This is a video from a feral cat rescuer Maria Tories on TikTok. TikTok allows people to download videos. In this instance I have trimmed the video slightly to reduce the file size. The educational aspect of the video is that we see a plastic fork being used by Maria to stroke the head of the feral cat who has been taken in from the outside to a cage inside her home where she is gradually introducing this cat to human life. This cat was a long-term feral. You can see than in his/her appearance; sort of beat up and messy.
And the safest way to start this process is to stroke with a fork or some other similar object which allows the socialiser to touch without using their hands for safety reasons. And what’s nice about the video is that Maria stops using the plastic fork and starts using her hands without the cat knowing about it. This is the transition from not being able to touch a feral cat to using the hands. The start of a long journey. The cat will feel the hands. A different sensation. It is the start in building up trust.
You can see the slightly calmer facial expression and behaviour of the cat after being stroked by the fork followed by the hand. The treatment is working already which is nice to see. And I also like to see her using the back of her hand as this creates a softer form of touch while at the same time protecting the fingers. The back of the hand is less sensitive than the fingertips. This is a precautionary measure in case the cat suddenly loses his nerve and strikes out.

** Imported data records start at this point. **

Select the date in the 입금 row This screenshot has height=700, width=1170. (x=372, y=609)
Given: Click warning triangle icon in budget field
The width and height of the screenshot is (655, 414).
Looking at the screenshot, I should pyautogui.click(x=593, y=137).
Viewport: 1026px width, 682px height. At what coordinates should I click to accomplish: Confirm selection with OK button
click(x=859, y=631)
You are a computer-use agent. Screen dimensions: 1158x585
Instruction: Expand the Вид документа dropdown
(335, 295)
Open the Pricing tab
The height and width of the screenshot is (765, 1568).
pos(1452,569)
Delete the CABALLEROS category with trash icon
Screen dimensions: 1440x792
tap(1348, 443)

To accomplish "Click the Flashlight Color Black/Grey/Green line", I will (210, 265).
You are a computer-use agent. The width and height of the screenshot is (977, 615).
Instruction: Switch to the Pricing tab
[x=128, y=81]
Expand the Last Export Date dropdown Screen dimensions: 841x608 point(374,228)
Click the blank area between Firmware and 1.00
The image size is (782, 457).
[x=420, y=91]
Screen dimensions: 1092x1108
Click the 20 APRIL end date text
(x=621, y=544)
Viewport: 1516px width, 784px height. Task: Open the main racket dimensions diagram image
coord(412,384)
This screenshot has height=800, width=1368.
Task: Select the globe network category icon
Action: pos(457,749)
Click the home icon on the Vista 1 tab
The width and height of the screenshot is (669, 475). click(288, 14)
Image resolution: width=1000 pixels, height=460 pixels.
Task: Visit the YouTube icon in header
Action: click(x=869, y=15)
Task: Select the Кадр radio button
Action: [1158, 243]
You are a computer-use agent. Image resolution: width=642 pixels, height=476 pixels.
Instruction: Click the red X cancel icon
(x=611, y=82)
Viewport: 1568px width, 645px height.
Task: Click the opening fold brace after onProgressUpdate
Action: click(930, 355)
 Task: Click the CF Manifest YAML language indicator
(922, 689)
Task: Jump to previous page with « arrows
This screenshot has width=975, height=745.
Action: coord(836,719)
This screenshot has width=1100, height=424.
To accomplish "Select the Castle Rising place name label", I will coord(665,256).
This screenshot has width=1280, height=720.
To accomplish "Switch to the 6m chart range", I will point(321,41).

The big word when socialising feral cats, as I’m sure you recognise, is “patience”. Everything is done slowly, progressively and gently. Feral cats distrust any other animal except some cats in their colony including the human animal because they are potentially dangerous to them. And they are correct. Humans are dangerous to feral cats. You have to overcome this distrust and it takes time depending upon the cat’s personality.
Sometimes it might take a few months and other times it might take 18 months. And I suspect that you never quite end up with a fully-fledged domestic cat. Yes, they are domesticated and they make a good cat companion but I think it is fair to say that you will see moments when a hint of their feral cat upbringing comes to the top.